Water is a critical factor for healthy and attractive landscapes. The absence of adequate rainfall or irrigation can lead to drought stress and reduced plant growth. Drought stress happens when the plant’s roots cannot absorb the quantity of water needed to support normal growth processes. Even though South Florida receives an annual average of over 50 inches of rain, this rainfall is seasonal. Some plant species encounter drought stress during our dry season which lasts from approximately November to May.

During times of reduced water, plants react by cutting down on photosynthesis and other processes to reduce their water consumption. With progressive water loss, the leaves of some plant species may turn pale or brown. Foliage often withers away, and the entire plant may die. This can be a frustrating and a costly occurrence for a home gardener. So why fight mother nature?
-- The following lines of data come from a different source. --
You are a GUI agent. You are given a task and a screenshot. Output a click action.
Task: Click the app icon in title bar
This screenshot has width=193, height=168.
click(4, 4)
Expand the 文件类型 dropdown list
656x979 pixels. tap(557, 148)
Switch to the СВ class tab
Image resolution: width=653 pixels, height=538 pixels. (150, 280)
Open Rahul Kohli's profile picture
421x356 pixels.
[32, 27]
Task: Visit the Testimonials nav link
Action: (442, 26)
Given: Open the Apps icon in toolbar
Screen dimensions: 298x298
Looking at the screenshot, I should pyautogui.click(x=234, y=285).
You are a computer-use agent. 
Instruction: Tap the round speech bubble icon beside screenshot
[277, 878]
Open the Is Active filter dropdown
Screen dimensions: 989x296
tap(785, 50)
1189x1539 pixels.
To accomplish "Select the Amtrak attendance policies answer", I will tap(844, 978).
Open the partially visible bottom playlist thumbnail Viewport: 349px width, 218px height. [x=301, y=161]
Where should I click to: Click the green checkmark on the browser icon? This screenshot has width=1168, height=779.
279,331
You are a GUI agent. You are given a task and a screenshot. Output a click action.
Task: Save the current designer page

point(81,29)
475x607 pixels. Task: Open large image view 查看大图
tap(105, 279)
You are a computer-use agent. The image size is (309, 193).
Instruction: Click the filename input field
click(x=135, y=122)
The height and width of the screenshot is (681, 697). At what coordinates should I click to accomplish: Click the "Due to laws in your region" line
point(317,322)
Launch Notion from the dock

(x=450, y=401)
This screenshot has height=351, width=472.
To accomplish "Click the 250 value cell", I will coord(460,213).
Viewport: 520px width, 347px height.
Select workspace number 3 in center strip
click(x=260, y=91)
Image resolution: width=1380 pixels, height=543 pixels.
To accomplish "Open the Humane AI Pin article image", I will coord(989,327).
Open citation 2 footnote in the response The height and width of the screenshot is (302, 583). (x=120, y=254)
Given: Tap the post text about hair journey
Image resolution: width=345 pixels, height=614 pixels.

There are hundreds of landscape plants that can tolerate drought stress. A few familiar to most gardeners are the Blanket Flower with bright gold and red flowers, Firebush with colorful tube-shaped yellow-and-orange flowers and Buttonwood which can be used as an attractive hedge. Many drought-tolerant flowering plants are a favorite among butterflies and hummingbirds which can add more beauty to your landscape.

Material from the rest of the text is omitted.